Blue and deep purple foods like blueberries, eggplant, purple cauliflower, and black currents take on this hue because of a flavonoid called anthocyanin.

Anthocyanin can cause your food to take on different colors, including blue, purple, and even black. The depth of color depends on the saturation of anthocyanin in the produce.

Blue foods are another rich source of antioxidants. Recent studies have found that anthocyanin has a positive impact on heart disease. This means adding more blue and purple foods to your plate is a heart-smart move and a colorful one at that.

Deep Green Mixes

Dark green veggies like spinach, kale, and broccoli get their color from a few different sources, including gray pheophytin, orange carotenes, and blue/green chlorophyll. Green leafy vegetables add several benefits to your diet, including:

  • High fiber for better digestion
  • Calcium for healthy teeth and bones
  • Iron for red blood cell production
  • Magnesium for muscle and nerve function
  • Vitamin B for heart health
  • Folate for cell growth

Besides these benefits, chlorophyll, which gives green veg its color, stimulates the immune system and improves thyroid function. Your thyroid regulates metabolism. Therefore, chlorophyll could impact your mood and energy levels.

Which Color Is Best?

There is no best color for food. Each has its own benefits. You may choose to add more of one color to your diet to boost certain vitamins or nutrients you lack. For example, people with low iron are often encouraged to eat more leafy greens.
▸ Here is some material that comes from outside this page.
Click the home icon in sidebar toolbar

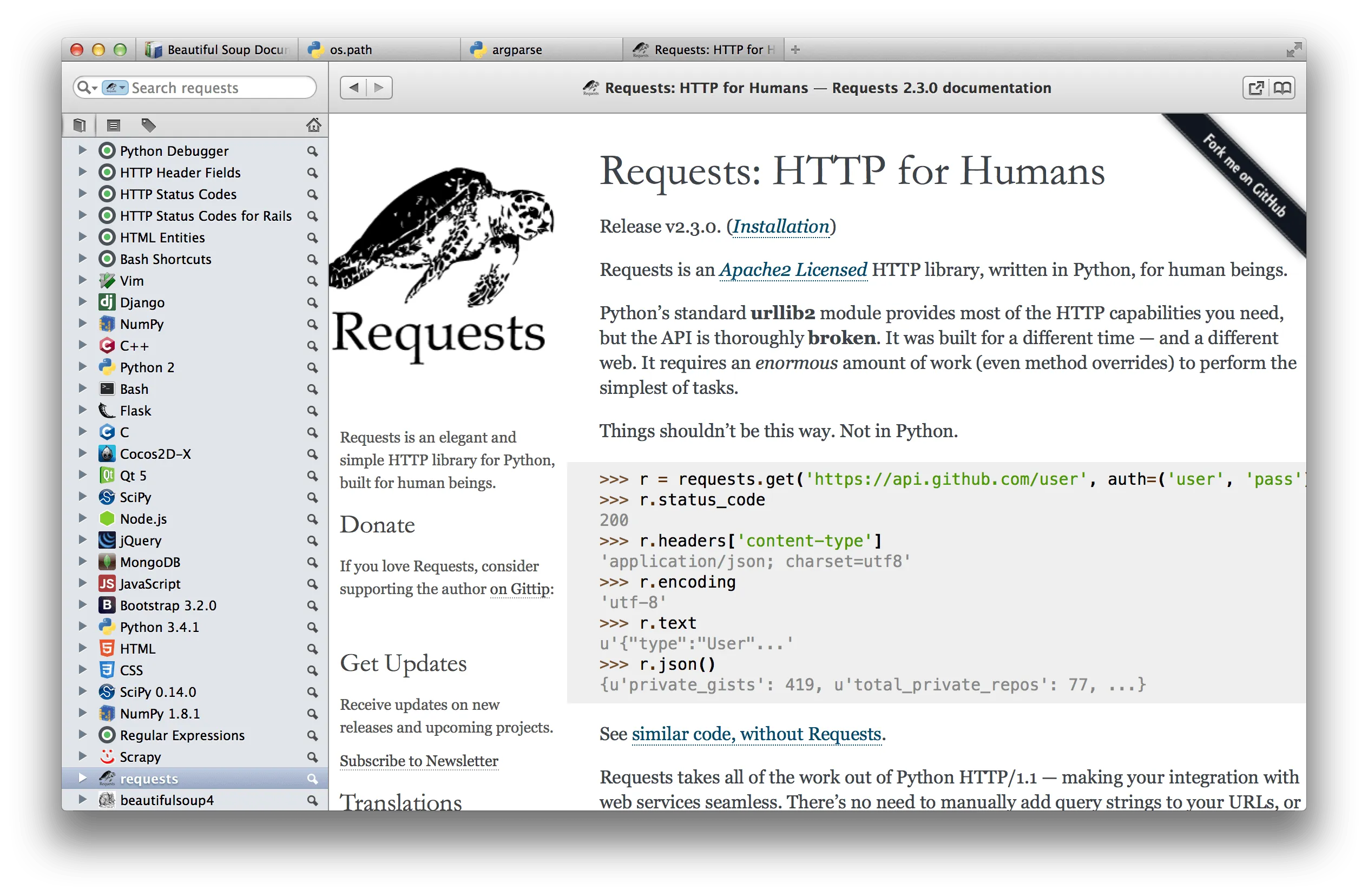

You can’t go wrong by adding a little bit of everything to your daily digestion. Just remember that everything is best in moderation. Too much of any one food could cause adverse dietary effects, such as the phenomenon of orange skin caused by eating too many carrots.

Choosing Food by Color

The color of your food impacts your health and energy levels. The best foods are fresh, ripe, whole foods with deep coloring. Generally, the deeper the color, the richer the source of vitamins and antioxidants in that food.

You may notice that foods that stain your fingers, like pomegranate and blueberries, have high concentrations of antioxidants. This comes from those pigmenting sources like anthocyanin. Consider the colors you add to your plate as you build your meals. Food isn’t just beautiful to look at; it can do beautiful things for your body.